United States District Court, N.D. Alabama, Southern Division

July 9, 2018

MONROE GUARANTY INSURANCE COMPANY, et al., Plaintiffs,
v.
PINNACLE MANUFACTURING, LLC, et al., Defendants.

          MEMORANDUM OPINION [1]

          JOHN H. ENGLAND, III UNITED STATES MAGISTRATE JUDGE.

         Plaintiffs Monroe Guaranty Insurance Company and FCCI Insurance Company (collectively “Plaintiffs”) initiated this declaratory judgment action against Defendants Pinnacle Manufacturing, LLC (“Pinnacle Mfg.”), Joby Satterfield, Jason Satterfield (collectively the “Pinnacle Defendants”), and Zach Smith to determine rights and obligations under a Commercial General Liability (“CGL”) Policy and an Umbrella Policy issued to the Pinnacle Mfg. (Doc. 1). The Pinnacle Defendants are defendants in a state court lawsuit brought by Zach Smith, Smith v. Pinnacle Manufacturing, LLC, et al., Civil Action No. CV-2017-900095, currently pending in the Circuit Court in Blount County, Alabama (the “Underlying Action”). Plaintiffs assert that the CGL and Umbrella Policies do not provide coverage for the type of damages alleged in the Underlying Action and seek a declaration from this Court that there is no coverage. (See docs. 1, 23, & 24).

         Plaintiffs filed a motion for judgment on the pleadings pursuant to Federal Rule of Civil Procedure 12(c) and a brief in support thereof. (Docs. 23 & 24).
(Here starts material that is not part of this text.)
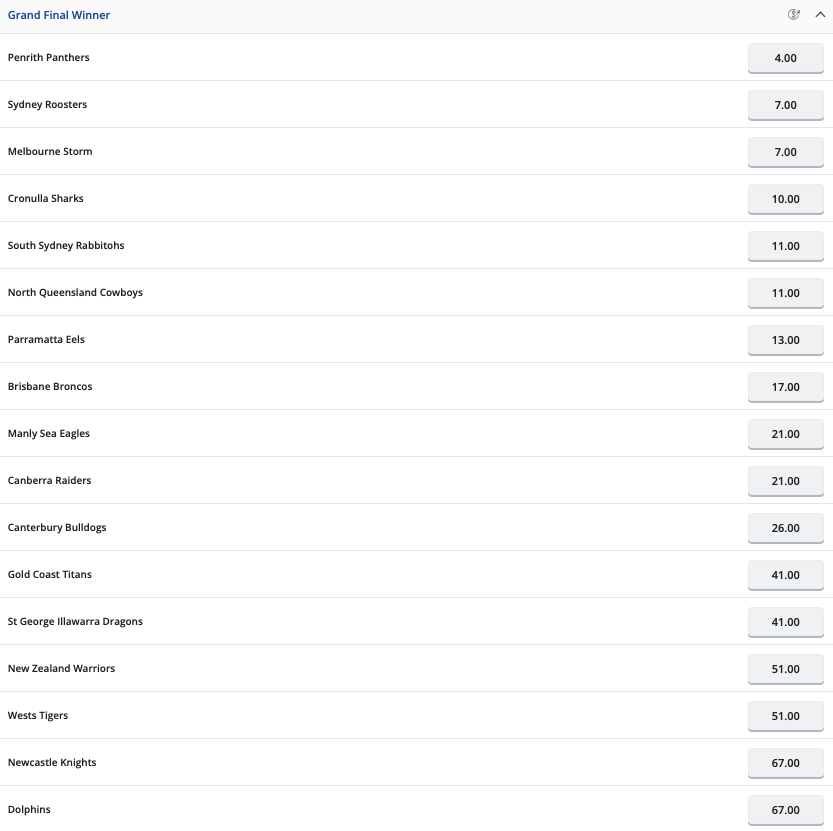The image size is (833, 831).
Task: Add Newcastle Knights odds to betslip
Action: pyautogui.click(x=785, y=763)
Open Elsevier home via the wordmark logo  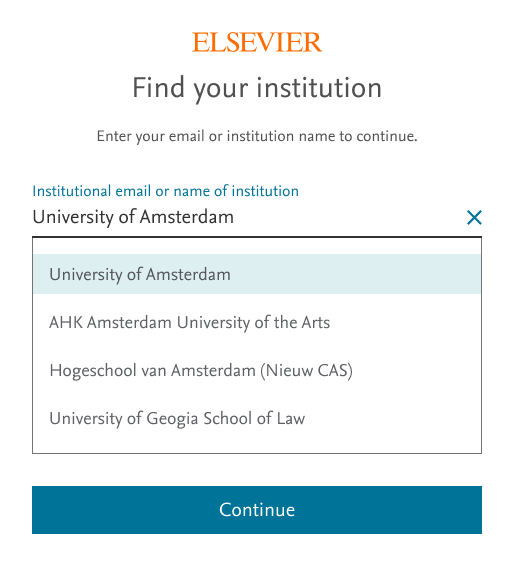257,42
Upon receipt of the motion, the undersigned set a deadline for any opposition to the motion to be filed. (Doc. 25). That deadline has passed, and no opposition to the motion for judgment on the pleadings was filed. Accordingly, having considered Plaintiffs' motion and brief, as well as the applicable law, the motion for judgment on the pleadings (doc. 23), is GRANTED.
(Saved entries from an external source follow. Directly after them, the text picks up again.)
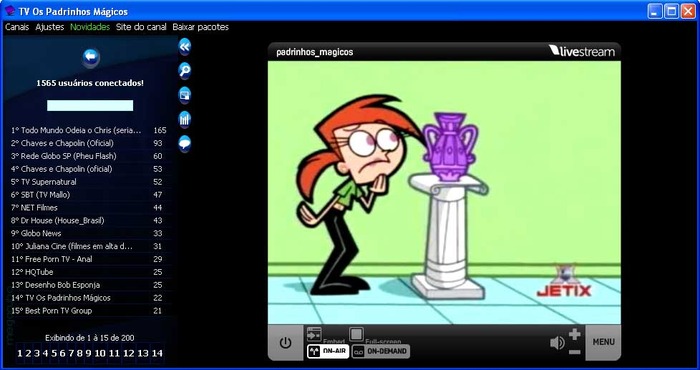Collapse sidebar with double-chevron icon

coord(184,46)
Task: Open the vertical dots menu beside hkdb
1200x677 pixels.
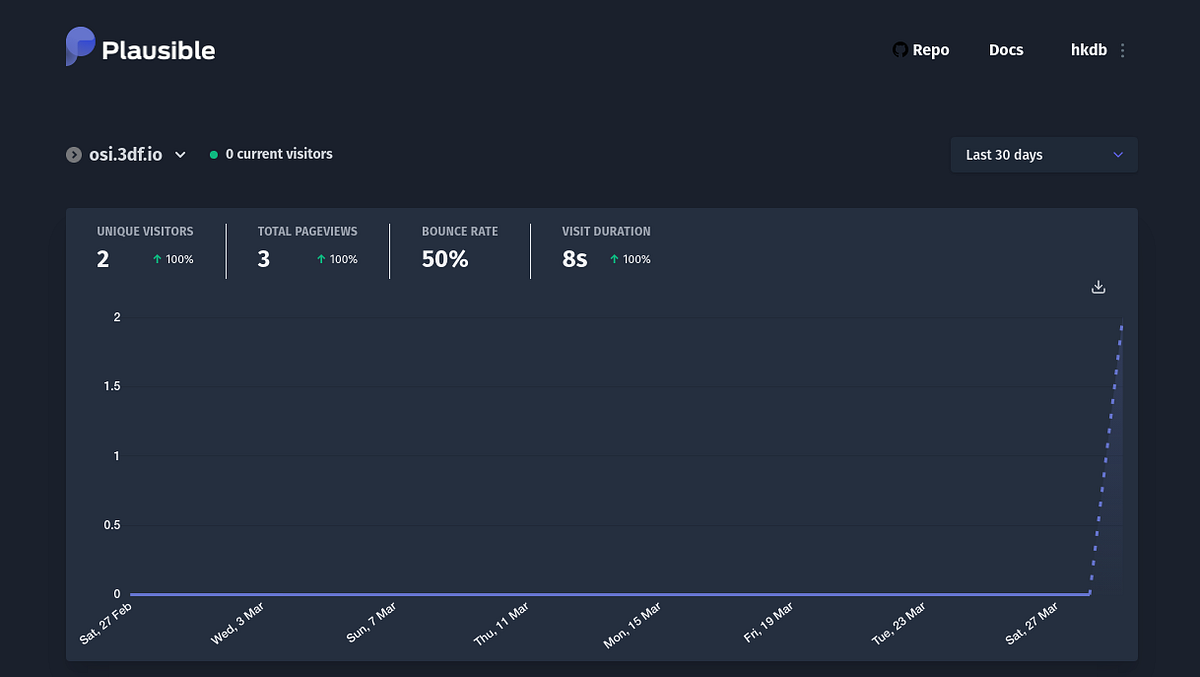Action: pyautogui.click(x=1121, y=49)
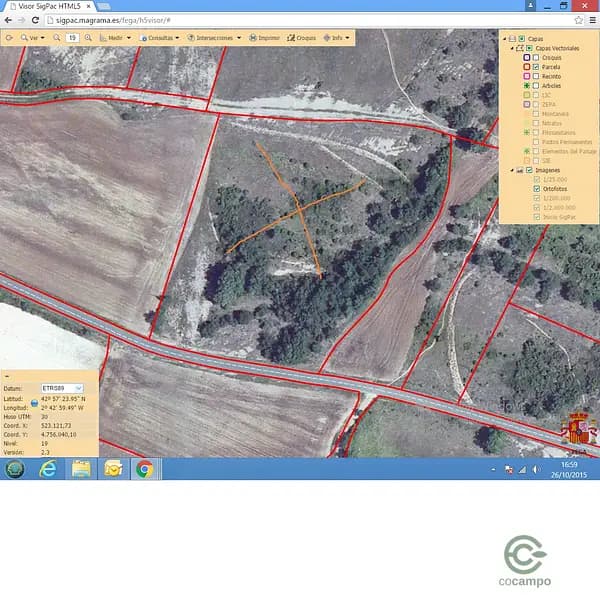Enable the Árboles layer checkbox
Viewport: 600px width, 615px height.
[x=536, y=86]
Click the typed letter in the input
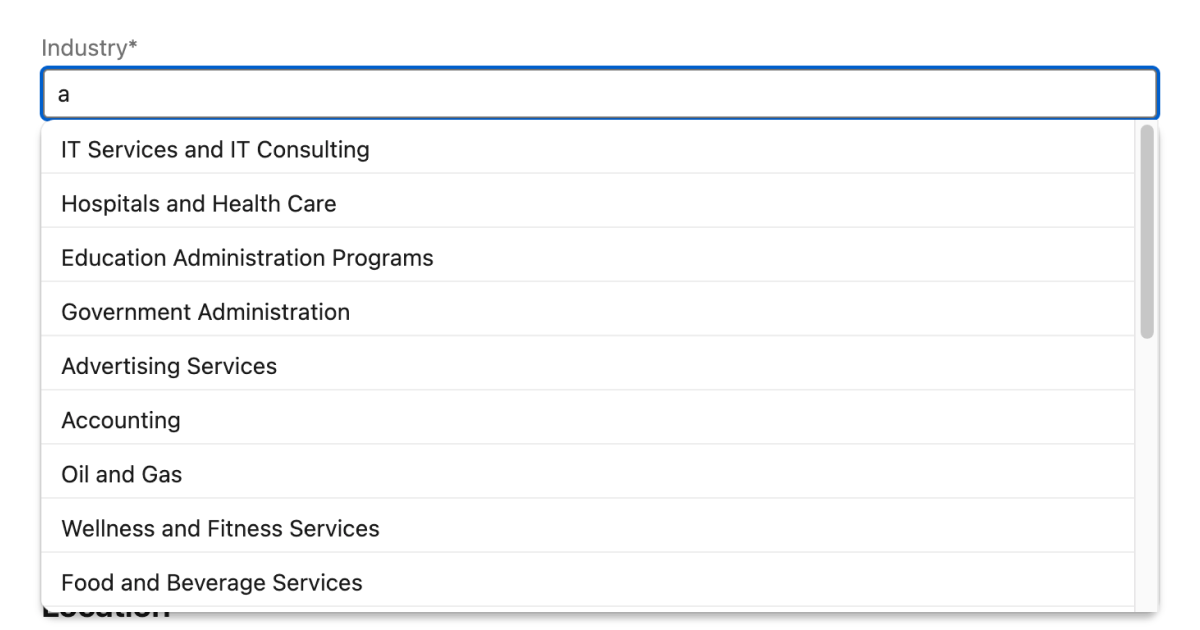This screenshot has width=1200, height=630. point(64,93)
         I. Standard of Review

         Federal Rule of Civil Procedure 12(c) provides: “After the pleadings are closed but within such time as not to delay the trial, any party may move for judgment on the pleadings.” “Judgment on the pleadings is appropriate where no issue of material fact remains unresolved and the moving party is entitled to judgment as a matter of law.” Mergens v. Dreyfoos, 166 F.3d 1114, 1117 (11th Cir. 1999). “When reviewing judgment on the pleadings, we must take the facts alleged in the complaint as true and view them in the light most favorable to the nonmoving party.” Id. “If upon reviewing the pleadings it is clear that the [moving party] would not be entitled to relief under any set of facts that could be proved consistent with the allegations, the court should dismiss the complaint.” Horsley v. Rivera, 292 F.3d 695, 700 (11th Cir. 2002). However, on a motion for judgment on the pleadings, the court is not allowed to consider any matter that is outside of the pleadings. If matters outside the pleadings are presented and are not excluded by the Court then the motion must be treated as one for summary judgment. Fed.R.Civ.P. 12(d).
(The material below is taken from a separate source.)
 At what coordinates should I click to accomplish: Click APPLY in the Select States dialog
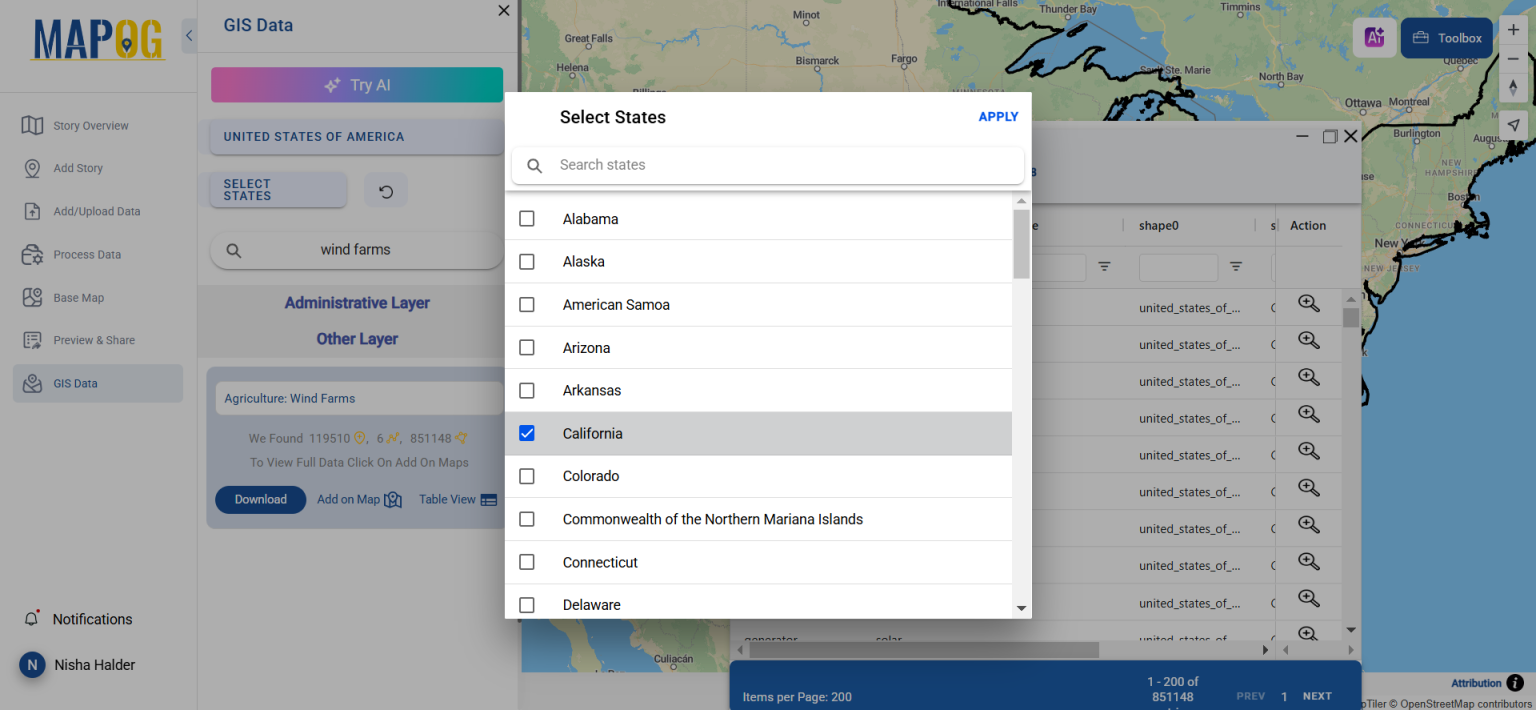click(998, 116)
         II. Relevant Facts

         A. The Underlying Action

         The Underlying Action is generally premised upon Pinnacle Mfg.'s termination of Smith as an independent sales agent and his alleged economic damages flowing from that termination. (See doc. 1-1). Specifically, Smith alleges he and Pinnacle Mfg. entered into an independent sales agreement in January 2015, and in December 2015, Pinnacle Mfg. sent Smith a notice of termination advising him that their agreement would be terminated effective January 29, 2016. (Id. at ¶¶ 6, 12-13). Smith further alleges Pinnacle Mfg. improperly solicited business from his customers following the termination notice and failed to pay compensation from revenues generated from his customers. (Id. at ¶¶ 18-19). Based on these factual allegations, Smith alleges six causes of action against the Pinnacle Defendants, including: Count I Intentional Interference with a Business Relationship, Count II Suppression, Count III Wantonness, Count IV Unjust Enrichment, Count V Open Account, and Count VI Breach of Contract. (Id.).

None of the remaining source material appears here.